When I arrived Jon was talking with our staff. That was another reason Jon was our favorite; he talked with us. Sometimes, he’d even help me move something if it was too big to get myself. And he never asked me to get him coffee. One day, he brought me coffee during a break. Well, he brought everyone coffee, but he handed me mine instead of just putting it on the folding table. Well, I was one of the two people standing there that he handed it too. Look, he knows my name without looking at my name tag; the creepy old guy who sells faux antiques every other Friday always has to look at my name tag.
At least, I tell myself he’s looking at my name tag. Because my tender brain can’t take the other possibilities.
Our director, who I assist when I’m not saving his ass, is an old industry hand. He says he likes working these hours because it means he’s sleeping while his kids are at school, working while his kids are sleeping and at home when they’re actually awake enough to enjoy him being home.

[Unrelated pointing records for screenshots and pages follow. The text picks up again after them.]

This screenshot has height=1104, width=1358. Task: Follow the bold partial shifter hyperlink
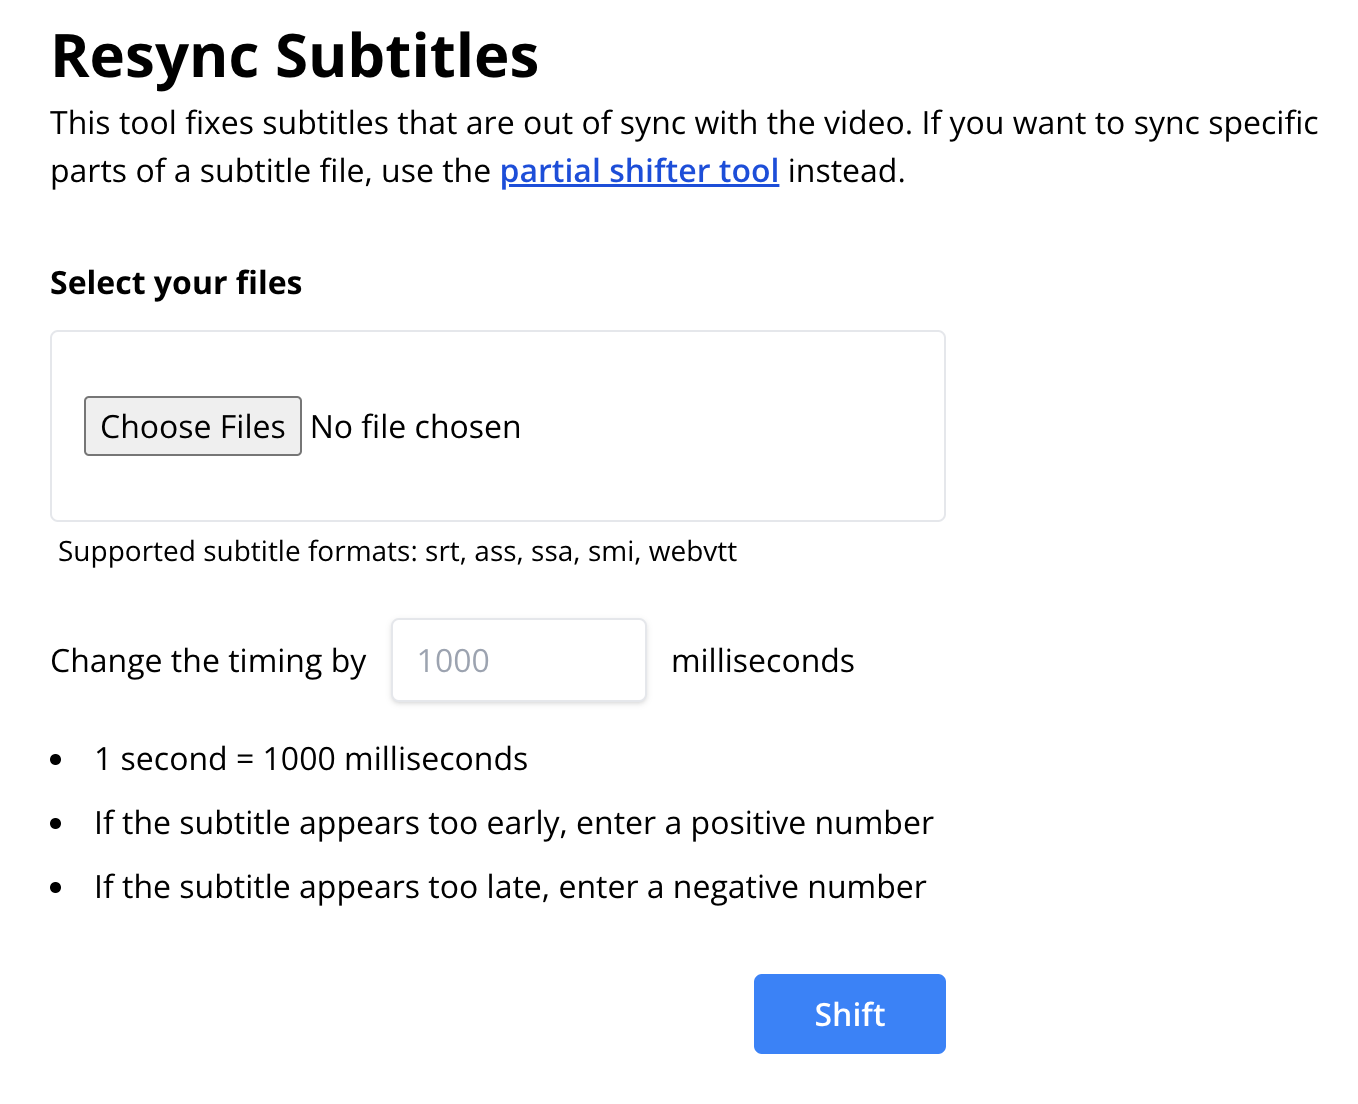coord(639,171)
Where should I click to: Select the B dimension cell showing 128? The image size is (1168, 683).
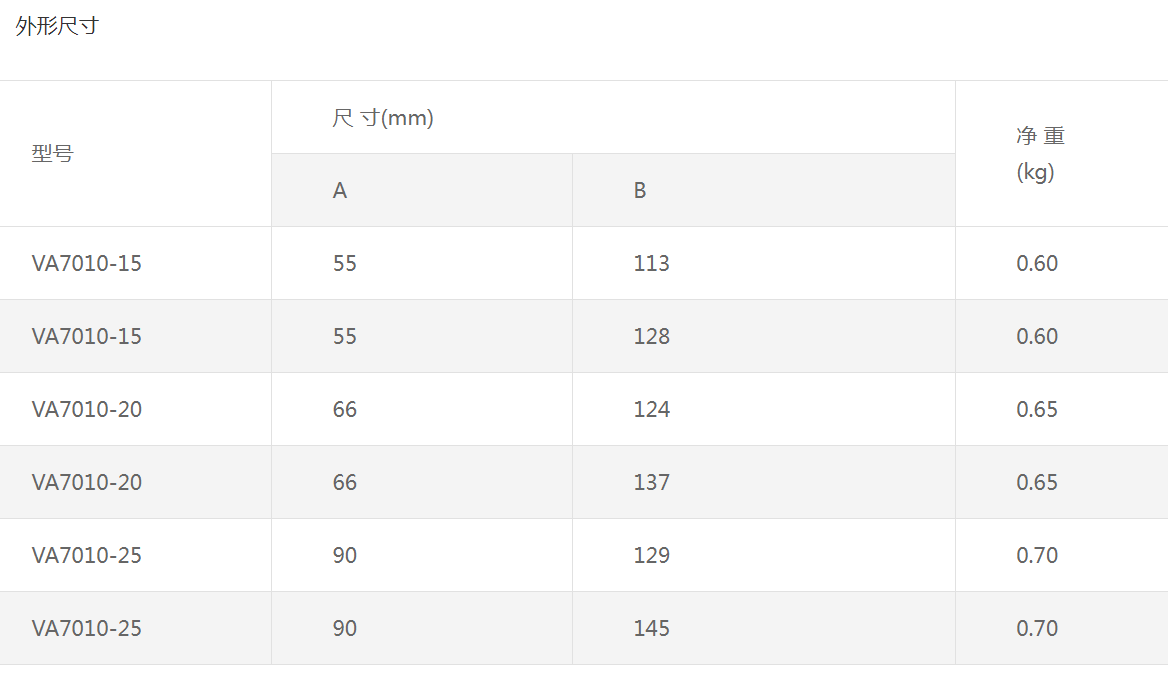[652, 336]
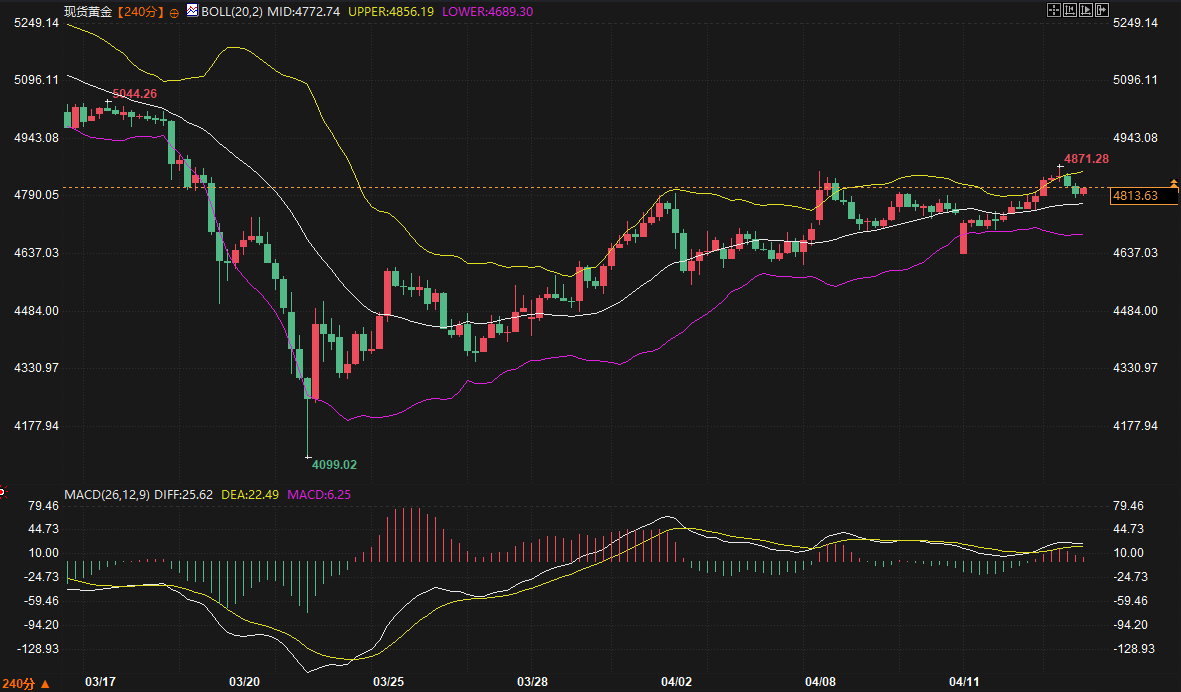Click the jump-to-start chart axis icon
The height and width of the screenshot is (692, 1181).
[x=1070, y=10]
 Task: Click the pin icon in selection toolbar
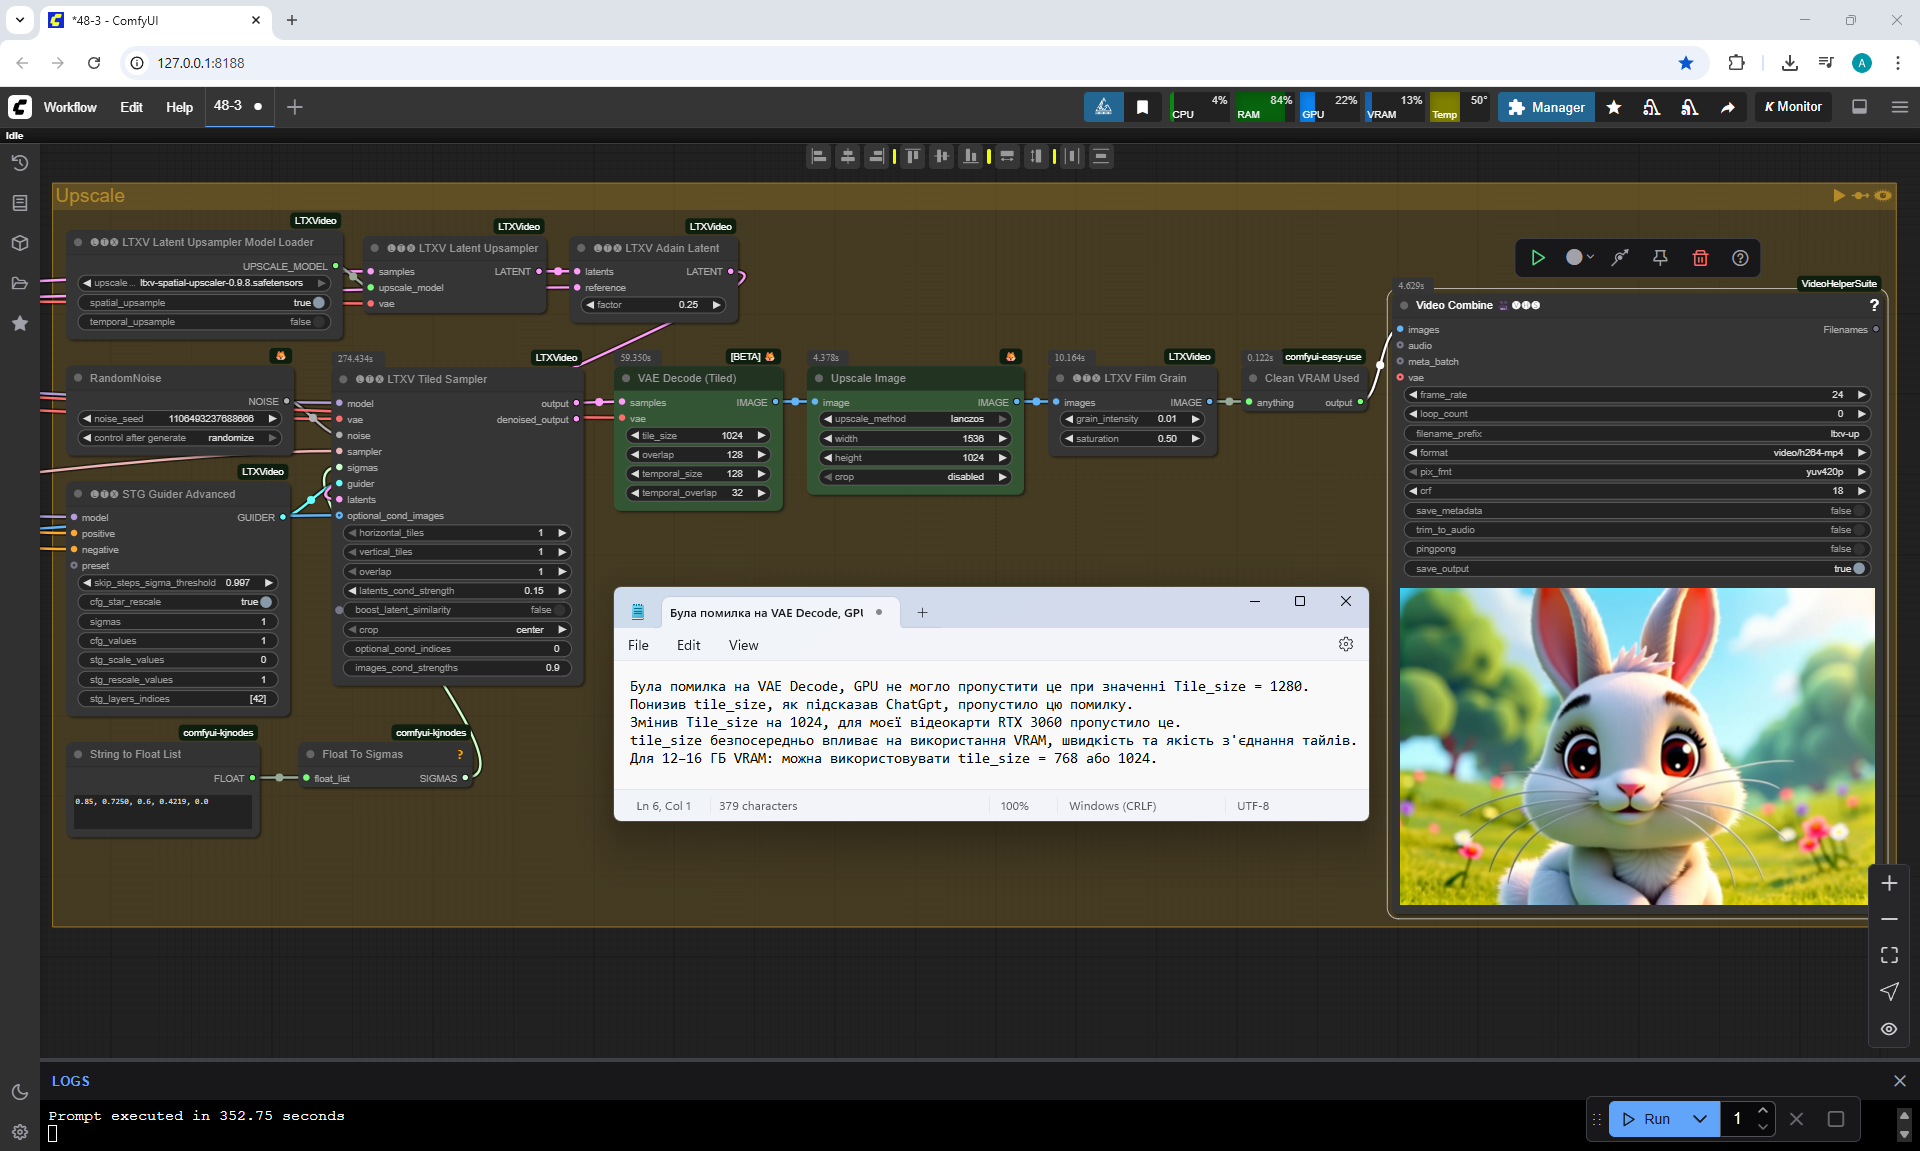click(x=1660, y=258)
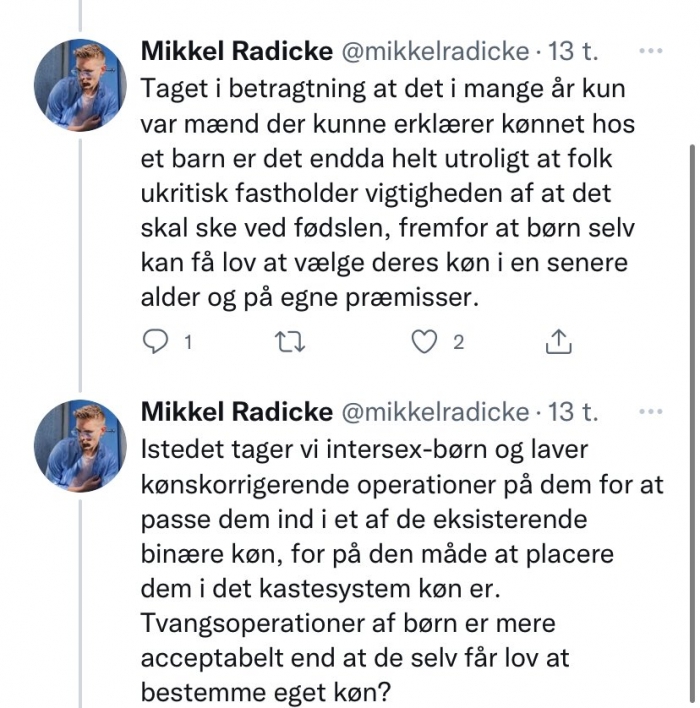Click thread line between the two avatars

click(80, 266)
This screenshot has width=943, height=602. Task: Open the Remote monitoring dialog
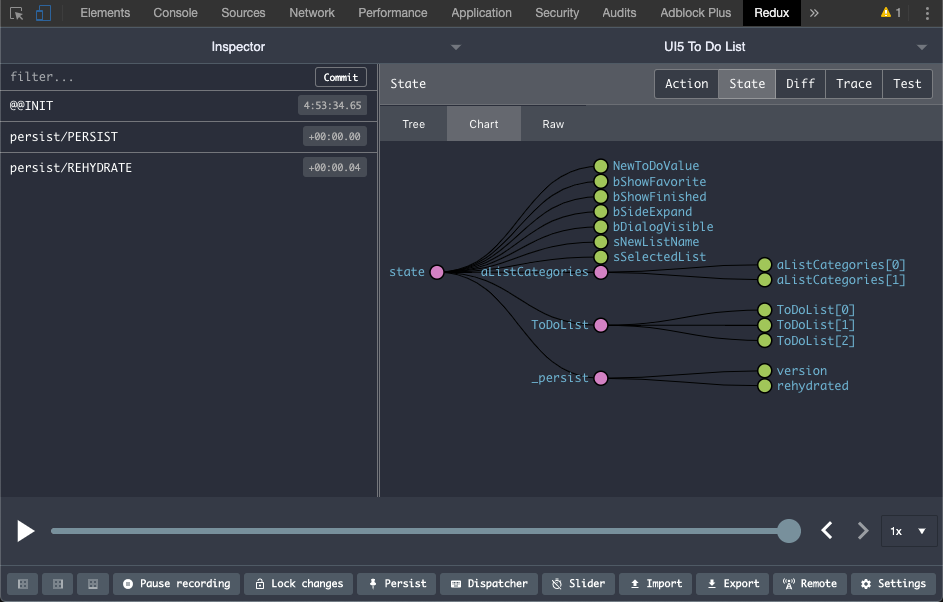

“Also,” Roger told me one day during a four in the morning happy hour after a good night where we were able to tape something that would be seen during actual day light hours. “My wife told me that if my snoring woke her up once more, we’d get divorced. Not sleeping together saved my marriage.”
I had laughed at that, and then he’d shown me pictures of his kids. He had gotten me a few odd-jobs, but they were for theaters. I took them, because it was a chance, but they never turned into anything. When I got there early, he was in the corner that he called his office. He whistled and waved me over. I pulled my half-sized notebook from my purse and plucked out my pen (it was blue. Some girls carry around purple or pink pens, but I’m a professional) from my breast pocket and was ready to write.
“Lucy, glad to see. Ready to sell some Pledgex — the infringing brand name of a multipurpose cleaner?”
“Sir, I am proud to array our team’s considerable skills on infringing some products.”
“Damn right you are. Also: Your alter ego working much this week?”
“I can switch shifts,” I said. Fiona owed me. She didn’t know she owed me; she didn’t know why she owed me. But she did. And I collect. In full.
“Good. There’s a charity event, something about cancer or puppy dogs. Point is, they asked Jon to be their speaker that night. He needs a speech.”
“Cancer and puppy dogs are two very different things,” I said. “Give me the name of the event, and I can draft him a speech before then.”
“I don’t have the time to figure all that out,” He said. “My assistant’ll give you the details.”
“I thought so. That’s why I said it,” He said. He finished fiddling with his smartphone and finally actually looked at me. “Look, I told Jon to get here early and to give you all the information. He’s probably in the office reading up his notes on how Pledgex gets out the toughest stains. Now, do you know why I’m having you do this for me?”
“Because you love me?” I asked as I tucked my purse into the most secure place in his office, namely, the prop box for the afternoon kids show. I had a chance to help with that once. Sesame Street has spoiled me. Public access puppets are just creepy. Child’s Play creepy. Like someone fed the Muppets after midnight.
“Because you’re the only one who’ll do it without needing over time,” Roger said, as he patted me on the shoulder. “Which is why I love you.”